La excesiva densificación se ha traducido en inhabitables espacios, y el criterio de absoluta separación entre coches y peatones ha dado lugar a una red inferior de tráfico rodado escasa y mal trazada que, para colmo de males, hace casi imposible el acceso de los viandantes a ellos.
La fantasía de una sociedad neo-capitalista, que soñaba con servirse de la técnica para poder incluir naturalmente en el ambiente urbano la complejidad de la vida moderna, se vio, una vez más, frustrada por una realidad que ha sido incapaz, tanto desde el proyecto como desde la gestión del mismo, de generar un centro popular vivo y activo.
En otras ciudad es, la falta de un proyecto tan ambicioso como éste ha dado lugar a que las construcciones de los años sesenta y setenta con voluntad de ser centro, se hayan producido sobre vías de circulación rodada que han perdido su condición de calle para convertirse en eje sobre el que los edificios en altura de desigual arquitectura se alinean, produciéndose un cierto diálogo entre ellos y áreas ajardinadas; la prolongación de la Diagonal en Barcelona es un claro ejemplo de este tipo de actuaciones.

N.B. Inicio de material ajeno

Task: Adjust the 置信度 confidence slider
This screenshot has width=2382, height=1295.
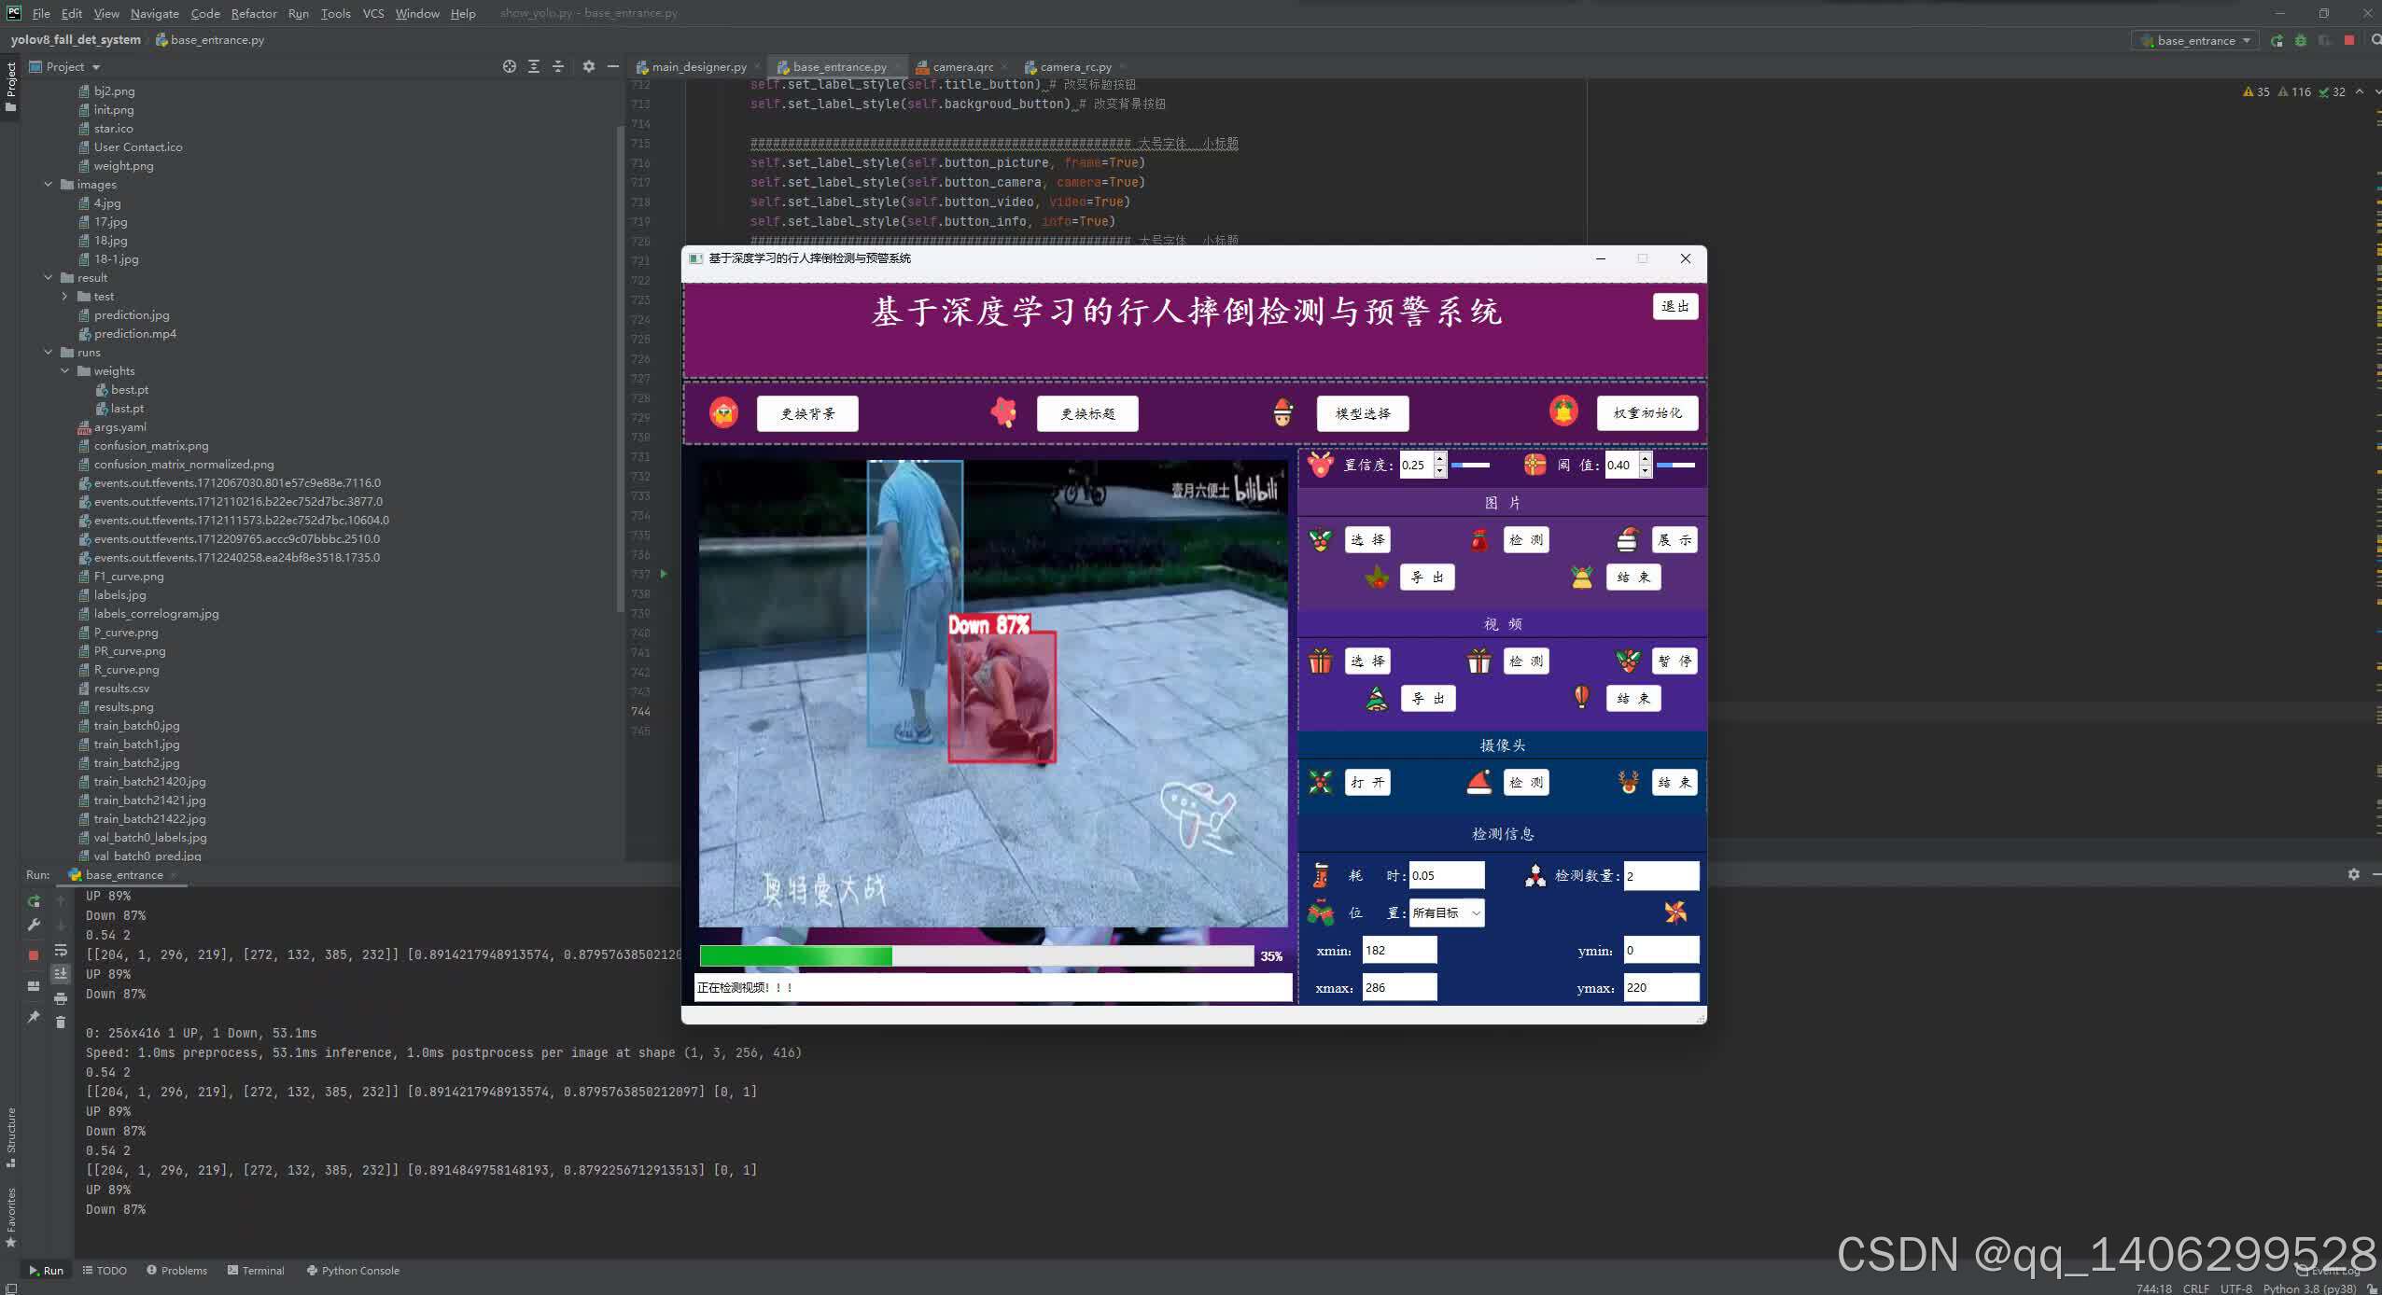Action: pos(1470,465)
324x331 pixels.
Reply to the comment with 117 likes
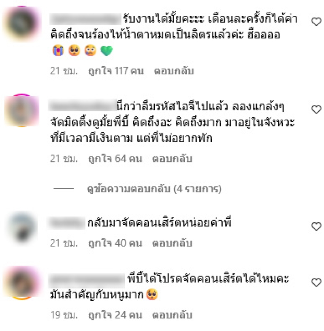pos(174,71)
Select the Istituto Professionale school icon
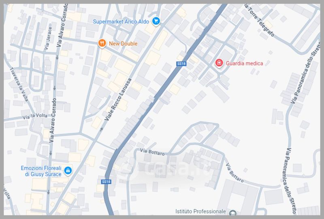The image size is (324, 219). pyautogui.click(x=233, y=212)
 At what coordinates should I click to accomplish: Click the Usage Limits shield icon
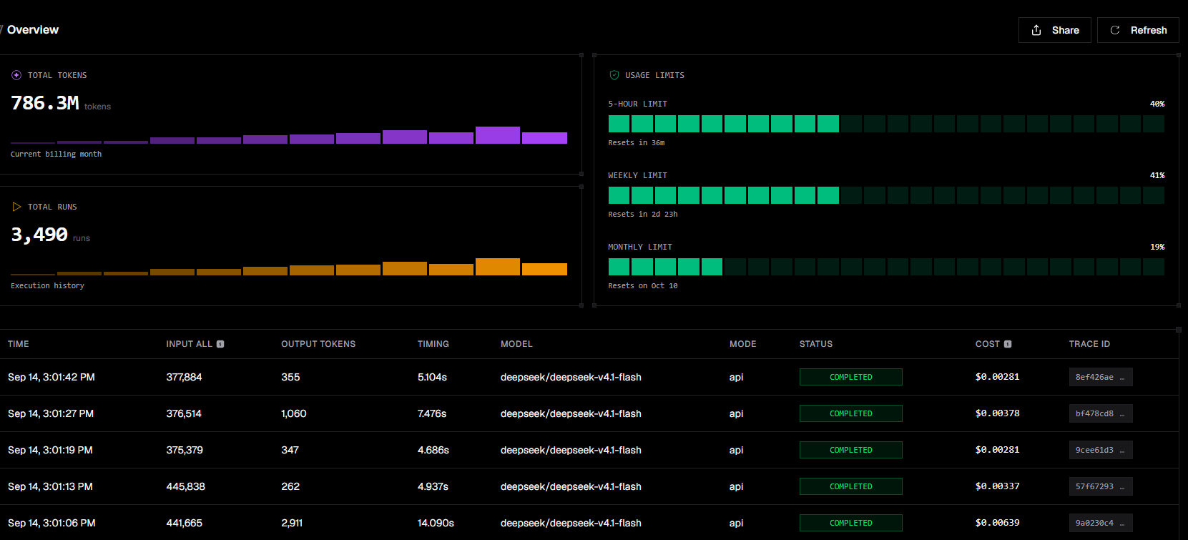tap(614, 75)
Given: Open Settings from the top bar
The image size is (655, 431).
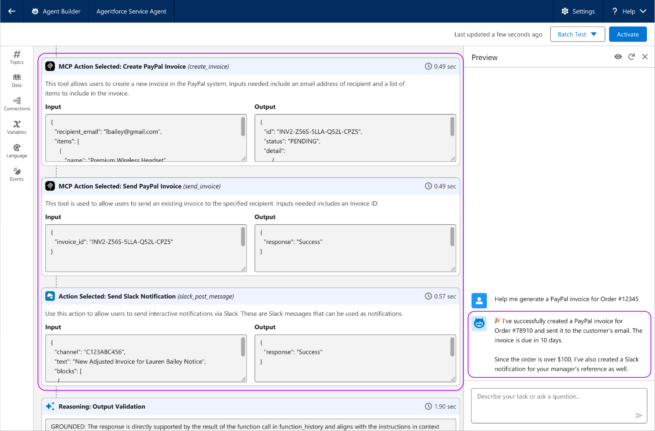Looking at the screenshot, I should [x=578, y=11].
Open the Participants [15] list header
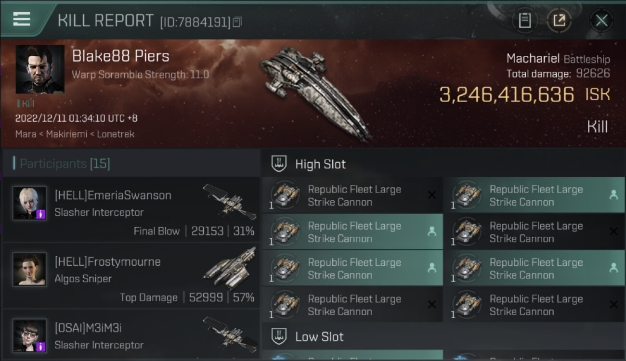626x361 pixels. point(65,164)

Pero estos intentos, más o menos controlados, se producen paralelamente a otro tipo de iniciativas que tomaban la forma de remodelaciones parciales o puntuales e, indefectiblemente, comenzaban con el derribo y expolio de un palacete del XIX rodeado por un jardín y terminaban con la aparición de un edificio en altura, al que inevitablemente se calificaba de edificio singular para quedar al margen de cualquier posible norma.
Apenas hubo ciudad de mediana importancia que no sufriese la construcción de algún (o algunos) edificio singular que, por lo general, se caracterizan por la vulgaridad de su arquitectura.
Dentro de esta política de operaciones singulares es obligado reseñar el episodio de la Plaza de Colón en Madrid, en donde los desgraciados efectos de la destrucción del patrimonio vinieron acompañados de la sustitución del mismo por construcciones que no se distinguen ni por su calidad, ni por su adecuación al medio en el que se levantan.
Por último hay que dejar constancia del intento, llevado a cabo, de actuar en el centro de las ciudades mediante el desplazamiento de las viejas estaciones de ferrocarril, en un intento de coordinar y racionalizar el tráfico tanto de peatones como de mercancías. Madrid Barcelona, Zaragoza, Gerona, etc., vieron levantarse nuevas estaciones, en tanto que sobre muchas otras ciudades los proyectos no pasaron de ser tales.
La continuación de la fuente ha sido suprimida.